“You comfy, sweetheart?” I asked, tucking a loose strand of her hair behind her ear.
Ella nodded without looking up from the screen. “Can I have juice later?”
“Of course,” I smiled. “Just let me know when you’re thirsty.”
As I reached for my book, movement across the aisle caught my attention. A family of three was taking their seats—a couple with a boy around Ella’s age, already fidgeting and whining loudly.
“I’m bored!” the boy moaned, kicking the seat in front of him.
His mother tried to hush him. “We told you, no screens this trip. Be a good boy.”
The boy’s eyes locked onto Ella’s iPad. My gut told me this flight was about to get a lot longer.
About 20 minutes in, the mom leaned over with a tight smile. “Hi, I noticed your daughter’s iPad. We’ve decided to avoid screens for our son this vacation, and it’s upsetting him. Would you mind putting it away?”
I blinked, momentarily stunned by her boldness. “Excuse me?”
She repeated, “It’s not fair to him.”
I took a deep breath to keep my cool. “I’m sorry, but my daughter is using it to stay calm during the flight.”
Her smile vanished. “Wow, really? You’d rather ruin our trip than just give your daughter a break from her precious screen?”
“Look,” I replied, “she’s quietly minding her own business. Maybe your son could too if you’d brought him something to do.”
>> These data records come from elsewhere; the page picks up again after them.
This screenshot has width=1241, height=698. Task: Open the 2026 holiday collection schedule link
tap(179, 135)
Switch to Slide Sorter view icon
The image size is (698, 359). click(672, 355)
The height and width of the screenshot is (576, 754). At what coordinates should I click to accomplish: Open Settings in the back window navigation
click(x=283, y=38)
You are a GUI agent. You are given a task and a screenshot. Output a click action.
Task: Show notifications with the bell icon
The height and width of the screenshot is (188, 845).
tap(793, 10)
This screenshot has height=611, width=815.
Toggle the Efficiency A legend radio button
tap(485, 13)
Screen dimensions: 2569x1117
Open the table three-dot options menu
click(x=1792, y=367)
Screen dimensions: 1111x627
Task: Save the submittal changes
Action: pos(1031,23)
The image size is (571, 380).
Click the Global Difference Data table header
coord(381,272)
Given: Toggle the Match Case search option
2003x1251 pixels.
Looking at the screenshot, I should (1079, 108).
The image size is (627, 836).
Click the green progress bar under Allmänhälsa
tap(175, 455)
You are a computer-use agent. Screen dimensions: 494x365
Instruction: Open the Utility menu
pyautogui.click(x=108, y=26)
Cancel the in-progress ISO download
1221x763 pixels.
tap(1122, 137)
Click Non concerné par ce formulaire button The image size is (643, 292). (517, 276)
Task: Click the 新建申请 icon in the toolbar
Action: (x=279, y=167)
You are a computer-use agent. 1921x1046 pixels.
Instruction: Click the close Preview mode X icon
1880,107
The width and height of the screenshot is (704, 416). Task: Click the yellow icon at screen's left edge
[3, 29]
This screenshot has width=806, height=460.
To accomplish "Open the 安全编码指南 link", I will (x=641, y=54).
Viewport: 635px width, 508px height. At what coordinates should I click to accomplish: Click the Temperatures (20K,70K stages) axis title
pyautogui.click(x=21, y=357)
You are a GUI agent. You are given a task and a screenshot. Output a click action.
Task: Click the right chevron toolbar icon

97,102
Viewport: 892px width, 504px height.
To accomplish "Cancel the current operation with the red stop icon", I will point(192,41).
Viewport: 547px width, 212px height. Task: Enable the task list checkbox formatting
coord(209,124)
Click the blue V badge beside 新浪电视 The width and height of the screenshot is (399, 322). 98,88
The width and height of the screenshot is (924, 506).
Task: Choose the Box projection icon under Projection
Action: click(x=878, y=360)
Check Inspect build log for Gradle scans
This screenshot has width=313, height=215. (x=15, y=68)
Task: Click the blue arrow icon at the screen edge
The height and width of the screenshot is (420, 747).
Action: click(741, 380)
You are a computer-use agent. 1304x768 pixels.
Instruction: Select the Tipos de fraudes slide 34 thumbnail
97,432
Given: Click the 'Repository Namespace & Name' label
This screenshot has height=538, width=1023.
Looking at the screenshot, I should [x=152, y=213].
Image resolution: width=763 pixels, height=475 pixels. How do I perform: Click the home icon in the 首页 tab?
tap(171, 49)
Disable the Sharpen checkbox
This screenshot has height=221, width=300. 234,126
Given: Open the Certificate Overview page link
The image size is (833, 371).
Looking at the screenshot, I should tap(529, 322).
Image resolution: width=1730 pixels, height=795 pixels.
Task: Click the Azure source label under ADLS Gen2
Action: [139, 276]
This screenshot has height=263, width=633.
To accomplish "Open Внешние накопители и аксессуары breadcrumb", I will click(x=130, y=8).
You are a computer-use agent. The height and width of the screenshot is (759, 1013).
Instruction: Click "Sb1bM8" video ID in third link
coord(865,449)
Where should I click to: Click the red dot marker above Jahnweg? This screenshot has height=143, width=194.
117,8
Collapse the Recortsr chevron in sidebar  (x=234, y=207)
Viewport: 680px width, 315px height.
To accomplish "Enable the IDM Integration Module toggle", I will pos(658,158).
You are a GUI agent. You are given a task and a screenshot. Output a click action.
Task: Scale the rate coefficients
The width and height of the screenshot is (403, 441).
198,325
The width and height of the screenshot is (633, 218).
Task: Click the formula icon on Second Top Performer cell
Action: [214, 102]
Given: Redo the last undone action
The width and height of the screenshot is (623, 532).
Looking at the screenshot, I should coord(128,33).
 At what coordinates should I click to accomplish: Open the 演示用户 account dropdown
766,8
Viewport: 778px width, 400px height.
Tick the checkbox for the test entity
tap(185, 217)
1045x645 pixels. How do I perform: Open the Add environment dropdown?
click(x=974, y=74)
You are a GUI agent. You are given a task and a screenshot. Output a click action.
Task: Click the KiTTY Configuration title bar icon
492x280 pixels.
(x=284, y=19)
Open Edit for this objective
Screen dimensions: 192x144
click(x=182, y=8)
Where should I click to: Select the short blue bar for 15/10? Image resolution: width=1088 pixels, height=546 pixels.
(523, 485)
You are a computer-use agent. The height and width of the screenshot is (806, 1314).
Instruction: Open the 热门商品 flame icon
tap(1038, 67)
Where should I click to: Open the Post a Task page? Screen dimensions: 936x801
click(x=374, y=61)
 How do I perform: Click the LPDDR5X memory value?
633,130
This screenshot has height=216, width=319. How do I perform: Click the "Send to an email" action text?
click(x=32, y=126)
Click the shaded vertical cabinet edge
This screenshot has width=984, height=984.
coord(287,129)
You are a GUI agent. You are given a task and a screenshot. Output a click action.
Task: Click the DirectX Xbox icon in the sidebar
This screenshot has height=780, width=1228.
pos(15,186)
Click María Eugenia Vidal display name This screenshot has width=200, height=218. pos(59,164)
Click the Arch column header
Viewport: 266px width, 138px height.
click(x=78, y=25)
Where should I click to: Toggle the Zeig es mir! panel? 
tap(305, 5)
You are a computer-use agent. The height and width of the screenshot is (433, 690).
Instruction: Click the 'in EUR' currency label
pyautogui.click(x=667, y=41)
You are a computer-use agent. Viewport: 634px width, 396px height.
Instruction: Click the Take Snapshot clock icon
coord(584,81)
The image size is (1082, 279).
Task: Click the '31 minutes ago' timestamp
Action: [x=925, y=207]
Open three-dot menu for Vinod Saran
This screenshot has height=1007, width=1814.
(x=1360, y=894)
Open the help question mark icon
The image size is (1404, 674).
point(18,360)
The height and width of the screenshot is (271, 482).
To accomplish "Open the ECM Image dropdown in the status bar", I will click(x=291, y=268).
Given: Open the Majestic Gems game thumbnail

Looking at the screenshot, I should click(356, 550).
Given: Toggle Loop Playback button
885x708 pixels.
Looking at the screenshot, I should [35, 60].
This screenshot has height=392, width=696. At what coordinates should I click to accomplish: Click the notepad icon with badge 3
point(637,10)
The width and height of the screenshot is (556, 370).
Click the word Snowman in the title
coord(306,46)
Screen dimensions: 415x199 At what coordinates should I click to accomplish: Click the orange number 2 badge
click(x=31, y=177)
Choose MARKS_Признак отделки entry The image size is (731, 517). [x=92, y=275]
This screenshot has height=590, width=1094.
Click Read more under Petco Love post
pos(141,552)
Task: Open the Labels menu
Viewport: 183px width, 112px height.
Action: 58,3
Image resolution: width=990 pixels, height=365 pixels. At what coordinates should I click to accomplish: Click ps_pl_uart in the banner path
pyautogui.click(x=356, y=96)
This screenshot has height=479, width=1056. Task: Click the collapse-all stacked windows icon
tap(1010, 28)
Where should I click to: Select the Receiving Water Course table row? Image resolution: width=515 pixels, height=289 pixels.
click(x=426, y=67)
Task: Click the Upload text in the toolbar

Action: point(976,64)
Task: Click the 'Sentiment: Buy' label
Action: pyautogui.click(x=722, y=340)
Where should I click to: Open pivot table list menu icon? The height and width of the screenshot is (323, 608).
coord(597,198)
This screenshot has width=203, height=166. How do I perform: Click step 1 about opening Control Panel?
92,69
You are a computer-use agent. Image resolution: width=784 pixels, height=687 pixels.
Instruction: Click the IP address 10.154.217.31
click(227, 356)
The woman huffed and glared, but I turned back to my book, determined to ignore her. But as the boy’s tantrums escalated, the dirty looks kept coming.
“I want that!” he shrieked, pointing at Ella’s iPad. His mother leaned in and muttered, “I know, sweetie. Some people are just selfish.”
Trying to tune out the chaos, I focused on the pages of my book, though the tension around us was hard to ignore. Ella, blissfully unaware, continued watching her show.
Then it happened. In one swift motion, the entitled mom reached across the aisle, knocking into Ella’s tray. Time seemed to slow as the iPad tumbled to the floor, the screen shattering on impact.
Ella’s heart-wrenching scream filled the cabin. “Mommy, my iPad!”
Entitled Mom gasped, feigning surprise. “Oh no! That was an accident. I’m so clumsy!”
But her smug expression told me it was anything but. “What is wrong with you?” I hissed.
She shrugged, her voice dripping with fake innocence. “Maybe it’s a sign your daughter needs less screen time.”
I was ready to give her a piece of my mind when a flight attendant appeared. Entitled Mom immediately kicked into her pity act. “It was just a terrible accident!”
The flight attendant offered a sympathetic look but said there wasn’t much that could be done mid-flight. I comforted Ella, but as karma would have it, the story wasn’t over.
With no iPad to distract him, the boy’s tantrums reached new levels. He kicked the seat in front, pulled on the tray, and whined endlessly, his mother’s attempts to calm him down falling flat.
“Sweetie, please stop,” she pleaded.
“I’m bored! This is the worst trip ever!”
Meanwhile, Ella tugged at my sleeve, still upset. “Mommy, can you fix it?”
I hugged her tight. “We’ll have it fixed when we land. How about we read a book together instead?”
As I reached for her storybook, more chaos unfolded across the aisle. In a fit of frustration, the boy knocked over his mother’s coffee. The steaming liquid soaked her lap, spilling into her open handbag.
To make matters worse, her passport slid out and landed on the floor, right under her son’s foot. Before she could grab it, he stepped on it, grinding it into the coffee-soaked carpet.
Her expression was priceless—pure panic. She snatched it up, but the damage was done. The once-pristine passport now looked like a soggy piece of toast, with pages stuck together and the cover warped beyond repair.
The flight attendant returned and informed her that a damaged passport could cause serious trouble at customs, especially since they had a connecting flight to Paris. Entitled Mom’s panic intensified as she scrambled to fix the mess.
Meanwhile, I couldn’t help but feel a hint of satisfaction. Karma had done its work. As the plane began its descent, Ella was calm, flipping through her book, her earlier distress forgotten.
“Mommy, can we bake cupcakes when we get home?” she asked with a big smile.
“Of course, and maybe some cookies too,” I replied, grateful for the reminder that sometimes, the universe has a funny way of balancing things out.
As we walked off the plane, I glanced back one last time at the entitled mom, now frazzled and overwhelmed, clutching her ruined passport. Turns out, Ella’s iPad wasn’t the only thing that got broken on that flight.